We have $u_{x_{i}x_{j}}(x) = \int_{\mathbb R^{n}} \phi(y)f_{x_{i}x_{j}}(x-y)dy$ for $i,j=1,2,...,n$. Now I want to prove the continuity of this partial derivative. It is done through Lebesgue dominated convergence theorem. I would do something like this:
Let $x_{0} \in \mathbb R^{n}$ and $\{x_{n}\}_{n=1}^{\infty}$ be any sequence convergent to $x_{0}$. Now we have:
$\lim_{n\to \infty} u_{x_{i}x_{j}}(x_{n}) = \lim_{n\to \infty} \int_{\mathbb R^n} \phi(y)f_{x_{i}x_{j}}(x_n -y)dy$
Now how to explain the interchange of integral sign and the limit using dominated convergence theorem? How to define a proper sequence of functions? I know that after this step it will be pretty easy to finish the proof because the support of $f$ is a compact set and $\phi$ is locally integrable, so the integral is bounded. Some definitons come to my mind as $g_n(x) := \phi(y)f(x_n -y)$ but it doesn't make sense to me as $g_n$ doesn't depend on $x$ and now I have a problem with $\phi$ as it is unbounded on any set containing $0$.
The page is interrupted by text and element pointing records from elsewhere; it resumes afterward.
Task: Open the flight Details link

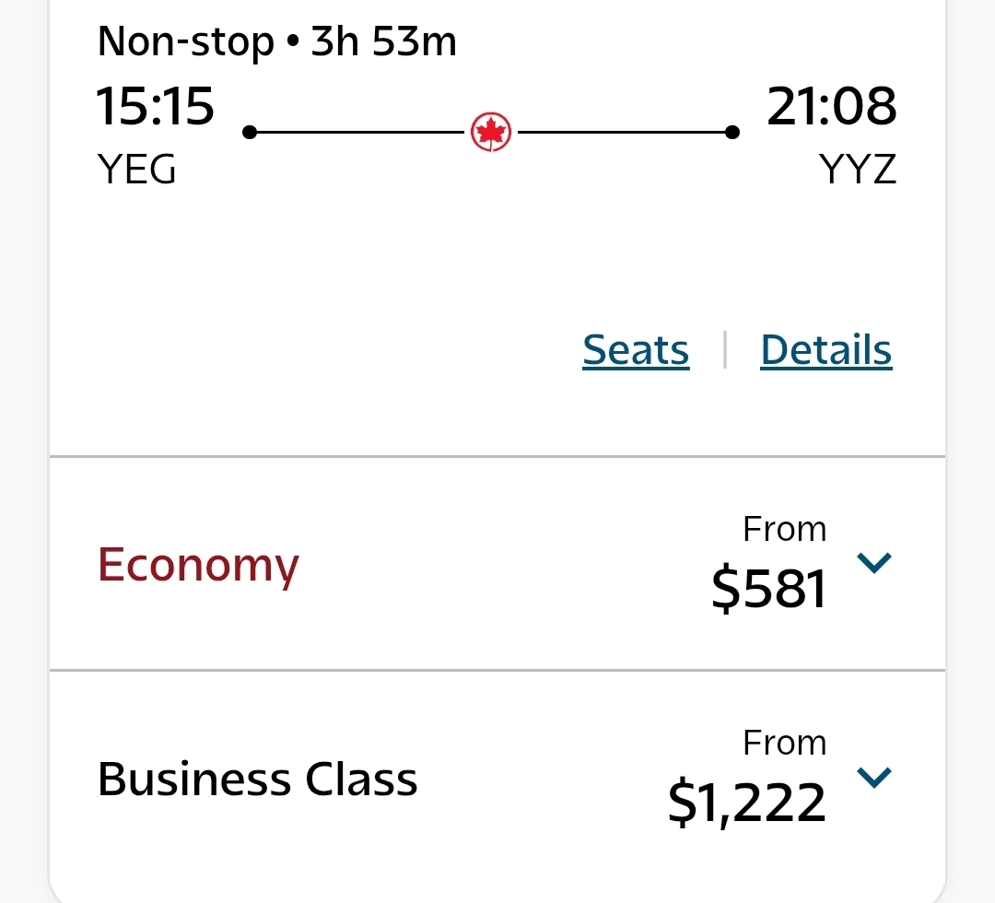Action: pyautogui.click(x=826, y=350)
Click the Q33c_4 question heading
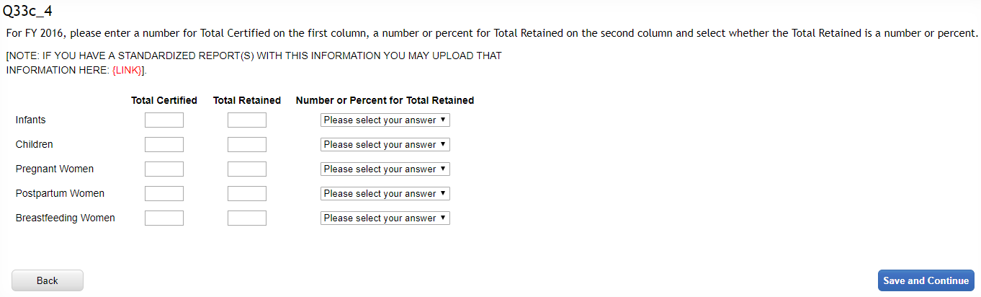Screen dimensions: 981x297 [28, 11]
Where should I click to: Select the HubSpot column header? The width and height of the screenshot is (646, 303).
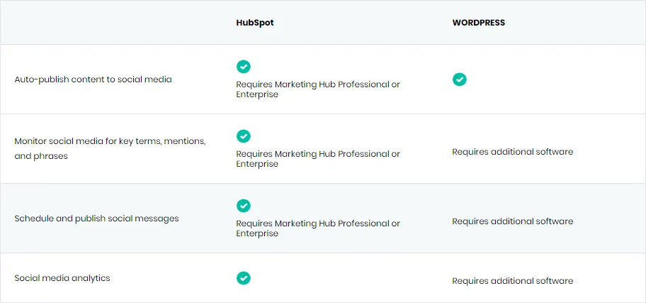254,23
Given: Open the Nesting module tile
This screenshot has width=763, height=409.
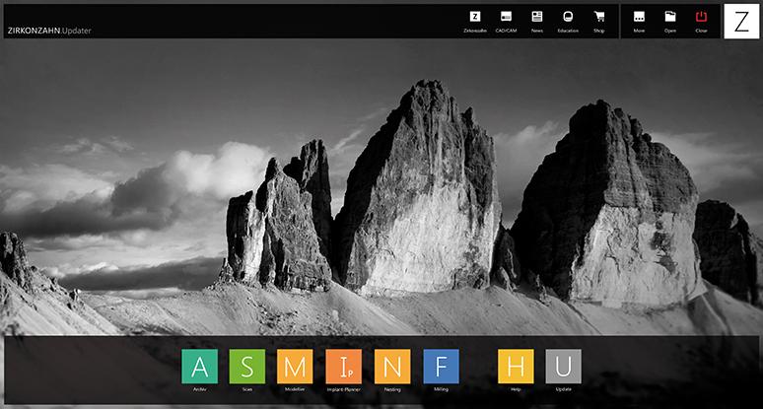Looking at the screenshot, I should tap(392, 367).
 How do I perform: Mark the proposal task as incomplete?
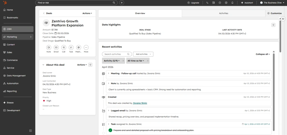pyautogui.click(x=110, y=130)
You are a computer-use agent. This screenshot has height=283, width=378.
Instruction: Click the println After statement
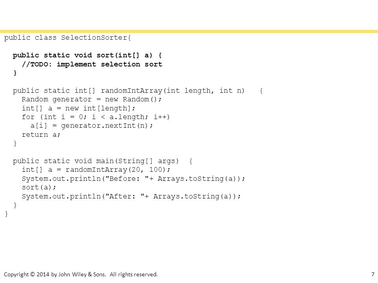click(x=131, y=197)
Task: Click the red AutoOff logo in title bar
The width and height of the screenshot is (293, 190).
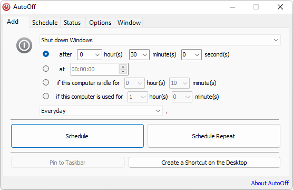Action: (6, 7)
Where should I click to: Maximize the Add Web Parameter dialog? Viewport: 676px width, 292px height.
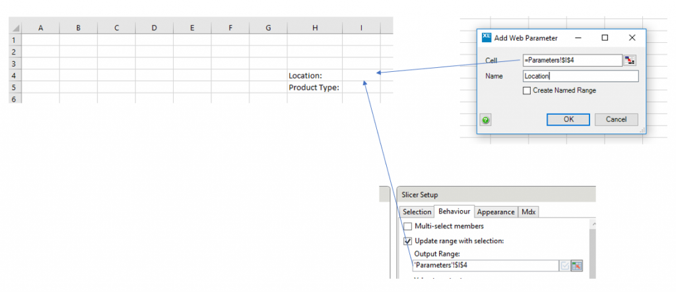[x=605, y=38]
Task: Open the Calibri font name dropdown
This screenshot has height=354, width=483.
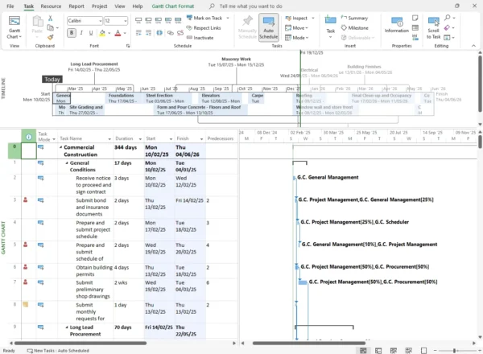Action: [x=86, y=20]
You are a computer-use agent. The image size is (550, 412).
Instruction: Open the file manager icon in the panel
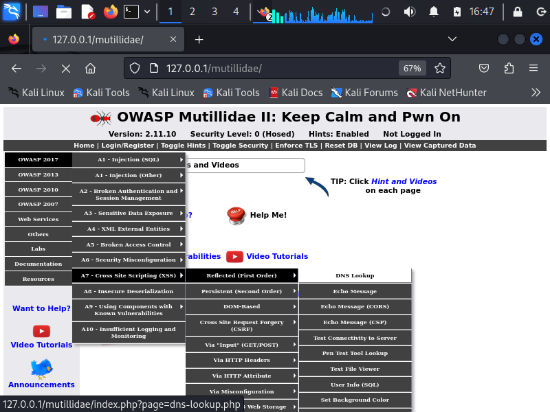(64, 11)
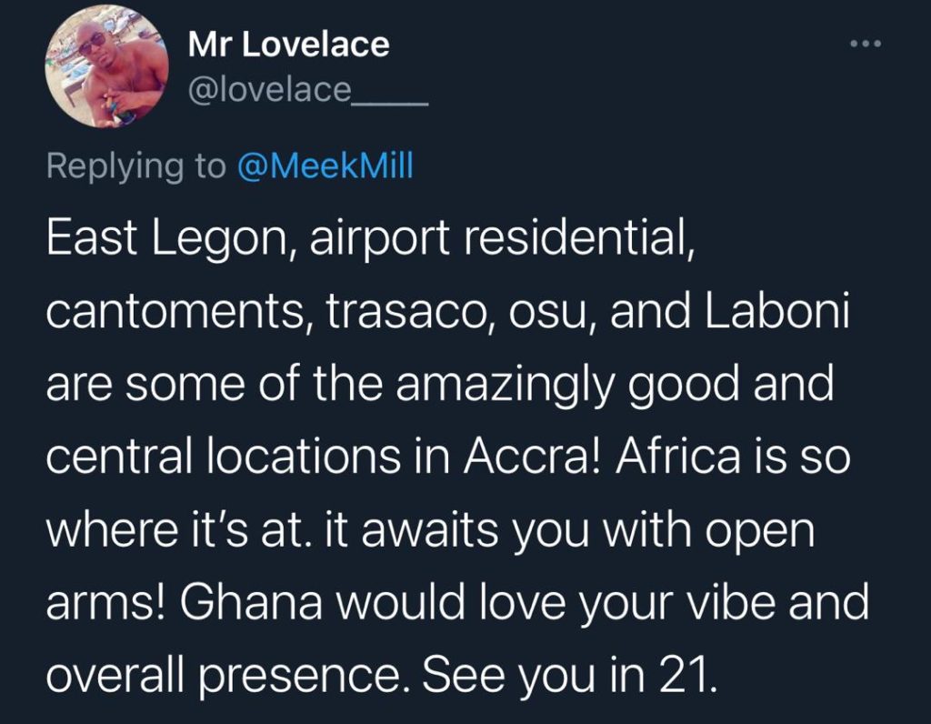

EDIT: I wonder if it could be done another way. I know that $f$ is bounded for any $y\in supp f$. Thus:
$|u_{x_{i}x_{j}}(x_n) - u_{x_{i}x_{j}}(x_0)| \le \sup_{y\in suppf}|f_{x_{i}x_{j}}(x_n -y) - f_{x_{i}x_{j}}(x_0 -y)|\int_{V} \phi(y)dy$, where $V$ is some compact set.
Now taking the limit $n\to \infty$ we get the continuity of $u_{x_{i}x_{j}}$ as the supremum converges to $0$ and $\phi$ is locally integrable. Is it OK?
I don't think there is any problem because $f$ has compact support: when $x\in K$, a compact subset of $\mathbb{R}^d$, the function $y \mapsto f_{x_i x_j}(x-y)$ vanishes outside the compact set $K - \text{supp}(f)$. It means that $$|\phi(y)f_{x_i x_j}(x-y)| \le |\phi(y)|\mathbb{1}_{K - \text{supp}(f)}(y) \|f_{x_i x_j}\|_\infty \in L^1(\mathbb{R}^d)$$ Thus, the integrated function is dominated by an integrable function uniformly when $x\in K$. The continuity follows by dominated convergence because $f\in\cal{C}^2$.
Of course, it depends on what you know about the fundamental solution, but you told us you know it is locally integrable and this is sufficient.
Remark: one often uses $\mathbb{R}^d$ instead of $\mathbb{R}^n$ in PDEs because it makes $n$ available for sequences, as you do with $x_n$.